Git integration is a Pro feature. It becomes available when you activate Pay-As-You-Go.
How continuous translation through Git works
Once you connect a repository, PTC watches the resource files you choose and turns every change into finished translations:
- You point PTC at your repository and select the branches and resource files to monitor, along with your source and target languages. PTC uses the source language to pick the right engine and to skip strings that should stay untranslated.
- PTC detects new and changed strings whenever you push to a monitored branch.
- PTC translates the updated strings and reviews the result, then opens a pull or merge request containing the translated files.
- You review and merge the request like any other change. PTC keeps monitoring and opens a new request whenever your text changes again.
The result is continuous localization: your translations track development instead of piling up into a separate task before each release.

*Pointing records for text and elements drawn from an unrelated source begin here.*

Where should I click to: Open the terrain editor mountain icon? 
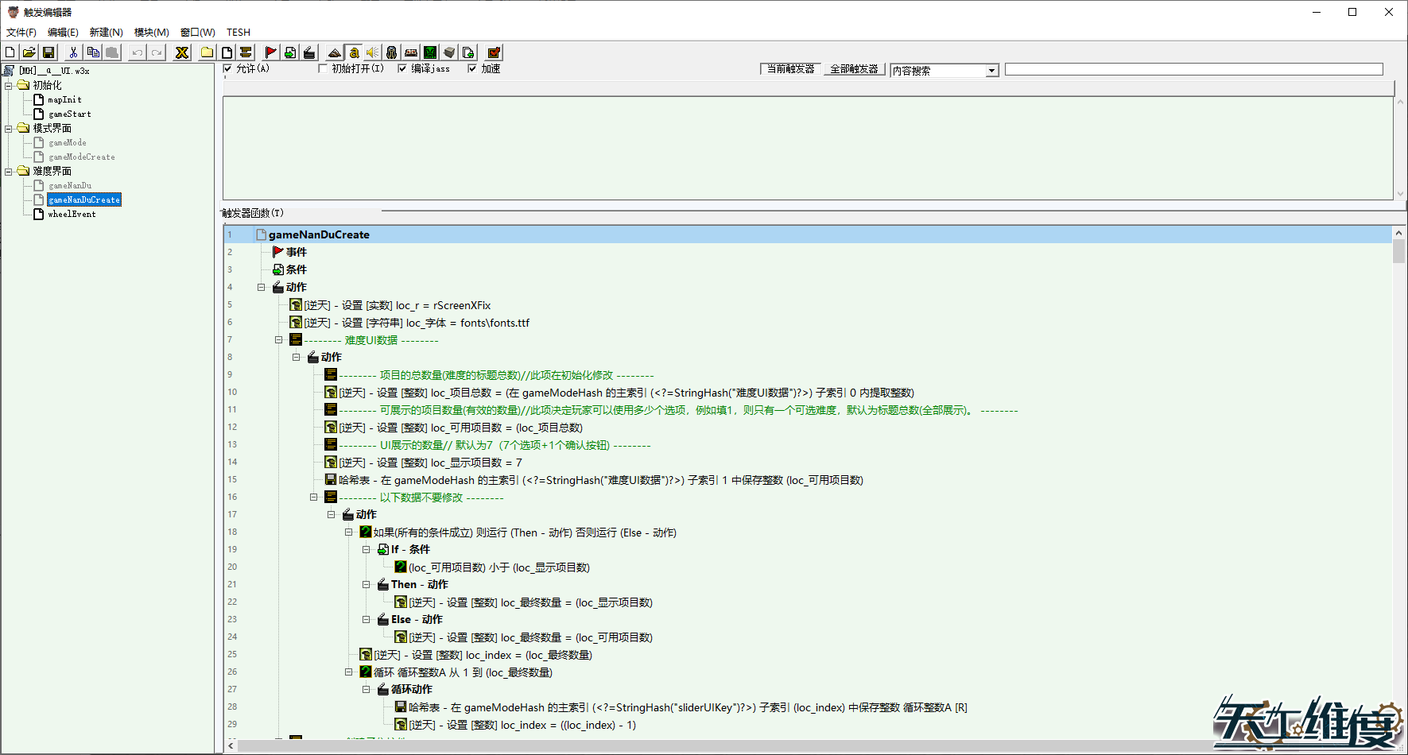click(335, 52)
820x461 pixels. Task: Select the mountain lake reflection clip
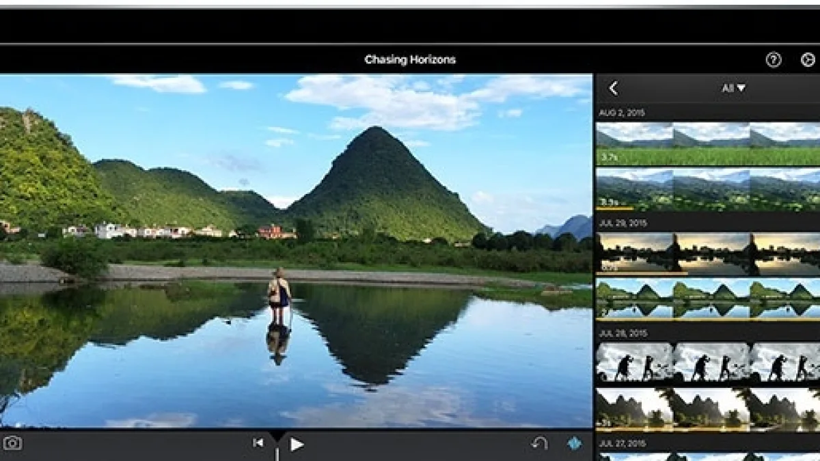(x=708, y=299)
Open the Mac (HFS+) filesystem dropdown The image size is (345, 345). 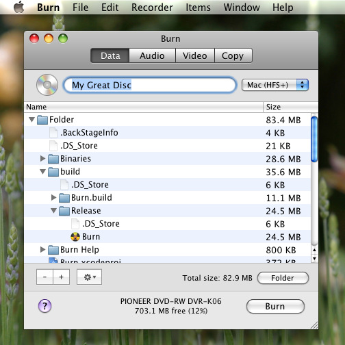[x=275, y=85]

Localization stays in the review workflow you already use
PTC delivers translations as pull or merge requests, not as files in a separate portal you have to reconcile by hand. Your team reviews the change, runs the same checks it runs on any branch, and merges when ready. Because PTC reviews each translation in context and returns it publish-ready, most requests can be merged without a separate language QA pass. See visual translation review for how that review works.
Translations stay in sync with every commit
After the first merge, PTC continues to monitor your repository. When you add or change strings, it opens a new request with just those updates. When you add new resource files, you can ask PTC to rescan the repository and pick them up. If a translation needs to fit a tight space, PTC can re-translate it within a translation length limit, so a longer language does not break your layout.

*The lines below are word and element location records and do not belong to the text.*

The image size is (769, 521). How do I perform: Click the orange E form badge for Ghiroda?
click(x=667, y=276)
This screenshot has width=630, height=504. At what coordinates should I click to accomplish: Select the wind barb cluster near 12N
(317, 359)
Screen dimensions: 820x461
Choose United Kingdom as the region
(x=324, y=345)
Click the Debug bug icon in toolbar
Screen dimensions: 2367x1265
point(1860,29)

Set up Git integration on GitHub, GitLab, or Bitbucket
The workflow is the same on every platform; only the way you create an access token and connect the repository differs. Each guide walks through authentication and connection for that platform:
- GitHub integration with PTC connects a GitHub repository and translates through pull requests.
- GitLab integration with PTC connects a GitLab project and translates through merge requests.
- Bitbucket integration with PTC connects a Bitbucket repository and translates through pull requests.
What you need to connect a repository
To set up Git integration, you give PTC the URL of your project in the repository and authorize access with an access token (recommended) or by signing in. PTC detects which platform you are using, verifies the access it has, and then lets you choose the branches to monitor and the languages to translate into. The exact token type and permissions are covered in each platform's guide above.